Lystus Ebosele

Personal information
- Nickname: Cyclone
- Nationality: Irish
- Born: 9 February 2001 (age 25) Enniscorthy, County Wexford, Ireland
- Occupations: Powerlifter; television personality;
- Height: 5 ft 10 in (178 cm)
- Weight: 96 kg (212 lb)

Sport
- Country: Ireland
- Sport: Powerlifting
- Event: 84+ kg

Achievements and titles
- Personal best(s): Squat (raw) 240 kg (518 lb) Deadlift 227.5 kg (501.5 lb)

= Lystus Ebosele =

Irish powerlifter (born 2001)

Lystus Ebosele (born 9 February 2001) is an Irish powerlifting champion. She won a gold medal at 84+ junior weight category at World Powerlifting Championships 2023. While training for the 2024 Arnold Classics, she has managed to raw squat 240 kilograms (518 lbs) "for a Double". She also has the role "Cyclone" in the BBC sports entertainment show Gladiators.

==Early life and career==
Lystus Ebosele was born on 9 February 2001 in Enniscorthy, County Wexford, Ireland. She became the Junior European Champion in the European Powerlifting Federation in 2022, and took the International Powerlifting Federation (IPF) Junior world title in the 84+ weight-class in Romania in 2023. In addition to powerlifting, Ebosele also competed in shot put events as a teenager.

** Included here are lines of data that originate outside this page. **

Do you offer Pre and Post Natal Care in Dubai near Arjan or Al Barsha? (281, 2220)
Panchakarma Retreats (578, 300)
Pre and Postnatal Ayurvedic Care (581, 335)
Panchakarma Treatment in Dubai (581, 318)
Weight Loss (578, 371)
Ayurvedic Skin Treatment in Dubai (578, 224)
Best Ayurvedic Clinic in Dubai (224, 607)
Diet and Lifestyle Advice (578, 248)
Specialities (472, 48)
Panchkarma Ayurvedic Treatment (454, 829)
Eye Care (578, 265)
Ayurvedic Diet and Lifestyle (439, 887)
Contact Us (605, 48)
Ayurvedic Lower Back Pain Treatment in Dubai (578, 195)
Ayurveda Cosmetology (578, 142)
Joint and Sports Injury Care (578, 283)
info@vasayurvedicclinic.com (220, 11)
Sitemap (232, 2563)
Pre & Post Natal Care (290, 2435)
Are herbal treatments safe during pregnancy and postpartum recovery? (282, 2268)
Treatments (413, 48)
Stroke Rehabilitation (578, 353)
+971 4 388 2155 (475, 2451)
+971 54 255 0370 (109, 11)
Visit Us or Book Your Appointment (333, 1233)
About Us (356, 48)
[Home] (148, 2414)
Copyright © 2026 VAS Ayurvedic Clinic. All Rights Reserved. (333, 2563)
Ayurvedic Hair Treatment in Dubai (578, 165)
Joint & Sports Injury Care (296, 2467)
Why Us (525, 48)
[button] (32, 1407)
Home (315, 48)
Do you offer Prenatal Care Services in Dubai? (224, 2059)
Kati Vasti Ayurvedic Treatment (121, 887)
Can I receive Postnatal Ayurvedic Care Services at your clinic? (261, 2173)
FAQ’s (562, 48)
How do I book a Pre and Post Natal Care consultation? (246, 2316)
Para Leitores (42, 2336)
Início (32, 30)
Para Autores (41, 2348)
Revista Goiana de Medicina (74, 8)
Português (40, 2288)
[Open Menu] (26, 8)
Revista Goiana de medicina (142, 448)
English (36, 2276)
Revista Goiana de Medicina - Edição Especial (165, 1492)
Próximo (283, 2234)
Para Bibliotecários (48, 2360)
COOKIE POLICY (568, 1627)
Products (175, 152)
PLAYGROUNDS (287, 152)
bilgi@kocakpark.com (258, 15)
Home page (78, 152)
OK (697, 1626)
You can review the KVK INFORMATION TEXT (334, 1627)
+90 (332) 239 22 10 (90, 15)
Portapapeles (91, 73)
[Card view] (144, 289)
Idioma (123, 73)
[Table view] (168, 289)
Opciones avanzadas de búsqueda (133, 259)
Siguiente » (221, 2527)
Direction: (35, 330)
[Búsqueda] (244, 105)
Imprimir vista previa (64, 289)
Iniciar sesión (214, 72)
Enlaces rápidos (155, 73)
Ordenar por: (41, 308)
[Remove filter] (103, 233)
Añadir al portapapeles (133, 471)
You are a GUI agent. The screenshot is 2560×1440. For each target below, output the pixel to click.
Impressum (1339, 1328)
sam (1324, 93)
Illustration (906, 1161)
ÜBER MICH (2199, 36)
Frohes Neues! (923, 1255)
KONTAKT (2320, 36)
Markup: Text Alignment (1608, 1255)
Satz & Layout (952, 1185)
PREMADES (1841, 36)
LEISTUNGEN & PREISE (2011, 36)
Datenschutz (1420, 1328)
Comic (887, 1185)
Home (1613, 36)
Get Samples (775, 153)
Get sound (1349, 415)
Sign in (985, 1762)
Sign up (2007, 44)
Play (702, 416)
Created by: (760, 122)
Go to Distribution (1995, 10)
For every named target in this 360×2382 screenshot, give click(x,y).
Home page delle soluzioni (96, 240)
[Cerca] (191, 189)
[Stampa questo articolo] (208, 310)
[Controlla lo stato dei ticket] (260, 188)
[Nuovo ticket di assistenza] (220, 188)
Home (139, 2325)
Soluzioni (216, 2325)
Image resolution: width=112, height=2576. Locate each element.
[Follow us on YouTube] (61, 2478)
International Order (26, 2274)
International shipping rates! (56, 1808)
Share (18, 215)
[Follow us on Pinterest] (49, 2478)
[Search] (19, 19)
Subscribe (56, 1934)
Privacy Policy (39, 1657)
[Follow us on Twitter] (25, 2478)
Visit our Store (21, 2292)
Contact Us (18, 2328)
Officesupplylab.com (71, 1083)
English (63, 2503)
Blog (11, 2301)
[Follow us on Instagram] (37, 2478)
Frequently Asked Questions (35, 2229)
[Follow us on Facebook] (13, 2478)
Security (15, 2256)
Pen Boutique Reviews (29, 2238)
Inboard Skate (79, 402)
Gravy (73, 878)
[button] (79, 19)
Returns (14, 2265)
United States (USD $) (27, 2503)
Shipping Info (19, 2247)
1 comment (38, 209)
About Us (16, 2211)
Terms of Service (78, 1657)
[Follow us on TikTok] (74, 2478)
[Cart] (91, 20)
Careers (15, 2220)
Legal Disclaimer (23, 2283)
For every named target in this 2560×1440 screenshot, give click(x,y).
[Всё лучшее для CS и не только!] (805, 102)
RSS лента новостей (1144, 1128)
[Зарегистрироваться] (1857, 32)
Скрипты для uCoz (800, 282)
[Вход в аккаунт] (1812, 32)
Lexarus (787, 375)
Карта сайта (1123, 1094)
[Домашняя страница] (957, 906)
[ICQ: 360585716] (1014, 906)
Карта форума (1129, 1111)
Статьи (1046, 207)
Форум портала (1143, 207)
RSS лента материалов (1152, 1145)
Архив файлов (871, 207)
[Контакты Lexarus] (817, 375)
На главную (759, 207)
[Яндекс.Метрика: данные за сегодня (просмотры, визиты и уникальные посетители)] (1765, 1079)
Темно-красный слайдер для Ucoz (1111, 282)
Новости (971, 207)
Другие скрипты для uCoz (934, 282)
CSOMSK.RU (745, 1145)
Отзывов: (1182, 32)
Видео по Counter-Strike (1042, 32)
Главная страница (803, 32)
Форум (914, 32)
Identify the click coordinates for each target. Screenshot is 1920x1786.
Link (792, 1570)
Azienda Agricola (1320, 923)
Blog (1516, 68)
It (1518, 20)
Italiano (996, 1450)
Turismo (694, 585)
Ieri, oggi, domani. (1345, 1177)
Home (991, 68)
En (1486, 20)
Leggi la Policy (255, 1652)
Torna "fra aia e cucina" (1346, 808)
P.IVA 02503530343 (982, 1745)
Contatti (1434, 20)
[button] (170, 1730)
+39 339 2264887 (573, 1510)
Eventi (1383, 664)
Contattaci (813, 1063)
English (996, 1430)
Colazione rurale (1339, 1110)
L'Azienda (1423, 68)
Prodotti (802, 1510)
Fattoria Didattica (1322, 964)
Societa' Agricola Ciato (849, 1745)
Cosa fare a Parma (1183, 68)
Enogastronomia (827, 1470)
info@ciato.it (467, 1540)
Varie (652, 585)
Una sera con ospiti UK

In 2025, Ebosele debuted on the British TV endurance sports show Gladiators as "Cyclone", becoming the "first-ever Irish Gladiator". She joined the show in the "heats" stage of the second series, saying: "I've got the look, I've got the energy and I've got the muscles".

==Personal life==
Ebosele is 5 ft 10 in tall, and weighs around 95–96 kg. Her brother is the Irish professional association footballer Festy Ebosele.